Required action: From the listing below, pull out the lines that hold "arrow".

Working data:
((
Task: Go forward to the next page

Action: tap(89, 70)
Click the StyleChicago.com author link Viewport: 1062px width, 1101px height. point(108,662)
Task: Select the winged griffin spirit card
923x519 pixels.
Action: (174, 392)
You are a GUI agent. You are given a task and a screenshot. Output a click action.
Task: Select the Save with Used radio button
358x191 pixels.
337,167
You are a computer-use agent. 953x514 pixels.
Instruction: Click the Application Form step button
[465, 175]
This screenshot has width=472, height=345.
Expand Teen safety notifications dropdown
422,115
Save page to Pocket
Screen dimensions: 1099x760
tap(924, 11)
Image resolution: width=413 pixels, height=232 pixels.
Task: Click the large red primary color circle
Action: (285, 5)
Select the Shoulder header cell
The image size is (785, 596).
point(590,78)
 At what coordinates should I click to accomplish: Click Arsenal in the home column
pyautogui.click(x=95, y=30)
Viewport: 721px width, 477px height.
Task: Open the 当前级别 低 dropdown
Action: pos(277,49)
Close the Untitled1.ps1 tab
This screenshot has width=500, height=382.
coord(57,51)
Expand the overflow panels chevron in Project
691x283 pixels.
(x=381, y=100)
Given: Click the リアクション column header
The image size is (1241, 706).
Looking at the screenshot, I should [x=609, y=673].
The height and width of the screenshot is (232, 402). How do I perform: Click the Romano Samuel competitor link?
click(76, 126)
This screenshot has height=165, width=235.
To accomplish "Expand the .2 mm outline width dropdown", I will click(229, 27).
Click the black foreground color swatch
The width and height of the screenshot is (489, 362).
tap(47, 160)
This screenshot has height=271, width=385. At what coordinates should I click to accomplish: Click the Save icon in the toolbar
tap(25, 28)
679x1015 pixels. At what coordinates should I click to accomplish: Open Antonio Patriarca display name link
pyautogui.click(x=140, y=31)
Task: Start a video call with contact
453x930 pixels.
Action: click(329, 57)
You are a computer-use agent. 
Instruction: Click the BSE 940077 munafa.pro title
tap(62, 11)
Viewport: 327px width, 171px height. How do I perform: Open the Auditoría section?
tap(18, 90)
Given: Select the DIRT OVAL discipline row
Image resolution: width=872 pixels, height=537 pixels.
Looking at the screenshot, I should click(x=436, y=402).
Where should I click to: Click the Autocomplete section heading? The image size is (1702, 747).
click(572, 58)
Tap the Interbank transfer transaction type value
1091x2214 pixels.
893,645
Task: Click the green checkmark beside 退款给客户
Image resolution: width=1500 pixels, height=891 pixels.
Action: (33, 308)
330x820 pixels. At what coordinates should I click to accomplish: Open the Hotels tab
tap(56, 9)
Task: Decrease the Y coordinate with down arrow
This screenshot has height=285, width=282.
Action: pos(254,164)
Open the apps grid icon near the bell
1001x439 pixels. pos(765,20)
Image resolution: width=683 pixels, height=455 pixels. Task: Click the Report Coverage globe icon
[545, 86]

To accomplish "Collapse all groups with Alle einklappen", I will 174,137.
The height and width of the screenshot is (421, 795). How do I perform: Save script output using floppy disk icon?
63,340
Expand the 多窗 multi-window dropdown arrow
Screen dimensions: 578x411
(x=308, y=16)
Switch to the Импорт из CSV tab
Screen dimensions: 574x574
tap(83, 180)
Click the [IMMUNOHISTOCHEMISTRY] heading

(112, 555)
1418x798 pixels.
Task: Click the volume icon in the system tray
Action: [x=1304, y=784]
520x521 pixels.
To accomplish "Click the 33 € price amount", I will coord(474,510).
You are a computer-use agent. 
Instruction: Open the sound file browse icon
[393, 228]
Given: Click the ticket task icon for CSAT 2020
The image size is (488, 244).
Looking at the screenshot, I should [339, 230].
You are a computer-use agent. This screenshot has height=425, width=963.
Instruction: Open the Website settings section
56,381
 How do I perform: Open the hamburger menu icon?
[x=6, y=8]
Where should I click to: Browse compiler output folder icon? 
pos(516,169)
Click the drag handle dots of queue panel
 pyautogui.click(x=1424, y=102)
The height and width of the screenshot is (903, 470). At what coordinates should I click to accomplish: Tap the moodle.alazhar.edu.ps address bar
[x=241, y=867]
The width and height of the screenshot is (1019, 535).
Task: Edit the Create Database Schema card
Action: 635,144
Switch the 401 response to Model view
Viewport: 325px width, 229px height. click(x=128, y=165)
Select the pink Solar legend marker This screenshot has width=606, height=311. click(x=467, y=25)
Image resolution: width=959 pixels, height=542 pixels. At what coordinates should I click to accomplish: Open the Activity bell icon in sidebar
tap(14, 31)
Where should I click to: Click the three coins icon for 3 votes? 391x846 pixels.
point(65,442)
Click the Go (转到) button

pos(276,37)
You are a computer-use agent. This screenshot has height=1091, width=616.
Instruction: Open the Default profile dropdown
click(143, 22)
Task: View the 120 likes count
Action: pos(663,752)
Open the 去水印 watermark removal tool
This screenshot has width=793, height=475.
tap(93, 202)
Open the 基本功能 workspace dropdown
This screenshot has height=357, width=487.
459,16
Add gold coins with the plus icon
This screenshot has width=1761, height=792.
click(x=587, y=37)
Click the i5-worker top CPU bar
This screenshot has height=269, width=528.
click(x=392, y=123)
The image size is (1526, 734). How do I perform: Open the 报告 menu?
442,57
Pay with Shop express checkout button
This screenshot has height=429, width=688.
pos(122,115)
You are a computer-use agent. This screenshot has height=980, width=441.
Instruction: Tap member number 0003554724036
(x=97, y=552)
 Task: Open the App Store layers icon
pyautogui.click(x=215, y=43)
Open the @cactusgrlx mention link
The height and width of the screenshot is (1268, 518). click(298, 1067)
))
Solution to the problem:
Task: Decrease the Y coordinate with down arrow
Expand the 多窗 multi-window dropdown arrow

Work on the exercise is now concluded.